How “Uncivil” Can a Lawyer be in Court? The Groia Case

GEO_edited-1If you are a litigator in Canada you should know the name “Joe Groia”. He is a masterful legal advocate from Ontario who specializes in securities law. His prominence in the legal profession was capped this week when Groia v. The Law Society of Upper Canada (now the Law Society of Ontario) was argued before the Supreme Court of Canada. (Law Society of Upper Canada v. Joseph Peter Paul Groia, 2012 ONLSHP 94)

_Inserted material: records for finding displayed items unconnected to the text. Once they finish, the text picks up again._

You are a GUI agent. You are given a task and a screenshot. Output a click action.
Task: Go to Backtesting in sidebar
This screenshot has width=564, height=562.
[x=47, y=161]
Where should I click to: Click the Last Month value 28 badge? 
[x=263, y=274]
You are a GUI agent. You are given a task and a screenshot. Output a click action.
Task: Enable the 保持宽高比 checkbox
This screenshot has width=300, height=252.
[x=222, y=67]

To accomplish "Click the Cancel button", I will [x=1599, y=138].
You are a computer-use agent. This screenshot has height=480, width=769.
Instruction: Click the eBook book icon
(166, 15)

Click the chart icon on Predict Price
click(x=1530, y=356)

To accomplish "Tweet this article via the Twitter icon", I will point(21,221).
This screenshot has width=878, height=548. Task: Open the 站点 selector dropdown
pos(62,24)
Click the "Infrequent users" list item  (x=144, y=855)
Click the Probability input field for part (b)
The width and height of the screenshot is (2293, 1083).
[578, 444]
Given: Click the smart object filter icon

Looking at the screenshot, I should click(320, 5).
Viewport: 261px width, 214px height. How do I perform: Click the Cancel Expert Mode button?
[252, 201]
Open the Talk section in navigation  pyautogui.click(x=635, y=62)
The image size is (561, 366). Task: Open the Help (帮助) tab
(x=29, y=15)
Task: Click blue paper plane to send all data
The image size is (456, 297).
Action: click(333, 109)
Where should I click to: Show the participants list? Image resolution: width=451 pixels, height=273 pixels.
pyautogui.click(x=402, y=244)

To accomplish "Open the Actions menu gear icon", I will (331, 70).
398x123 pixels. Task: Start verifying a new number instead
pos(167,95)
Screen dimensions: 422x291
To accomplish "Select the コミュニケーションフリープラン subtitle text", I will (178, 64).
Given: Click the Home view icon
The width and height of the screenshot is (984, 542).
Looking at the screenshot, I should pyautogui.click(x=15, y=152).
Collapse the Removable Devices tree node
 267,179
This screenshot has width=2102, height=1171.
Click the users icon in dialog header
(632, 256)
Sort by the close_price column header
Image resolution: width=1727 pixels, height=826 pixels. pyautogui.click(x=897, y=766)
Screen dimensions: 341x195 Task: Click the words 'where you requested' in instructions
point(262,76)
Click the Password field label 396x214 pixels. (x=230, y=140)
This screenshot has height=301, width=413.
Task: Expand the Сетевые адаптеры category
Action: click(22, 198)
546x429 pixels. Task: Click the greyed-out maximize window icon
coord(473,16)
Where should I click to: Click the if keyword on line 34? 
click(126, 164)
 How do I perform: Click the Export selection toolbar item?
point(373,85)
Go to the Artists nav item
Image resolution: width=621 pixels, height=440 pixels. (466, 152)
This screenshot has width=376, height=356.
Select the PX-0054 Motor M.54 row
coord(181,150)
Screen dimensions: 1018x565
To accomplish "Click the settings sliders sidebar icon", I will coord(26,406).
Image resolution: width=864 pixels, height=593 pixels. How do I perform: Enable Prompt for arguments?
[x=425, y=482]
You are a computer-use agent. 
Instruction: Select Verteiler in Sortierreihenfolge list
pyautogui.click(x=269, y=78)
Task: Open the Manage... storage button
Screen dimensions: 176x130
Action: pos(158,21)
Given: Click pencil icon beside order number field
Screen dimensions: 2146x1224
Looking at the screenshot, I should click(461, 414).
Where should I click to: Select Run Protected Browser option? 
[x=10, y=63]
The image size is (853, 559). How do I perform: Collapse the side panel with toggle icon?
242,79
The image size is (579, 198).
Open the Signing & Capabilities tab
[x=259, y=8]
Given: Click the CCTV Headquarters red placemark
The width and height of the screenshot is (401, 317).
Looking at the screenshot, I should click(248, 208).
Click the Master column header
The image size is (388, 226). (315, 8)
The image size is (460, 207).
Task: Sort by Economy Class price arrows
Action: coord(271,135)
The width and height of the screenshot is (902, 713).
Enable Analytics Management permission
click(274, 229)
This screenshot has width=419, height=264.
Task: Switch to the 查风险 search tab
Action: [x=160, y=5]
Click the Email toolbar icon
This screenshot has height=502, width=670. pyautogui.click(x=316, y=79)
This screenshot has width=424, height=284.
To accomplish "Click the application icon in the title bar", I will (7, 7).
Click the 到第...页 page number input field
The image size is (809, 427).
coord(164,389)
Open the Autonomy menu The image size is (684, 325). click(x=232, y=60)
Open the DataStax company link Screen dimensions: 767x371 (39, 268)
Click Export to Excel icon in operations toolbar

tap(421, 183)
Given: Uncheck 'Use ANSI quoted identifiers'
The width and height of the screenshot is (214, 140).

Why is Mr. Groia suing Ontario’s Law Society and why would the Supreme Court of Canada agree to hear his case? In June 2012 the Law Society held that Mr. Groia had professionally misconducted himself while defending his client John Felderhof in an action taken against him by the Ontario Securities Commission. You may recall that Mr. Felderhof was second in command at Bre-X Minerals Ltd, the Canadian-owned gold mine in Borneo that turned out to be a fraud, leaving thousands of investors with losses of hundreds of millions of dollars after investing in the bogus company.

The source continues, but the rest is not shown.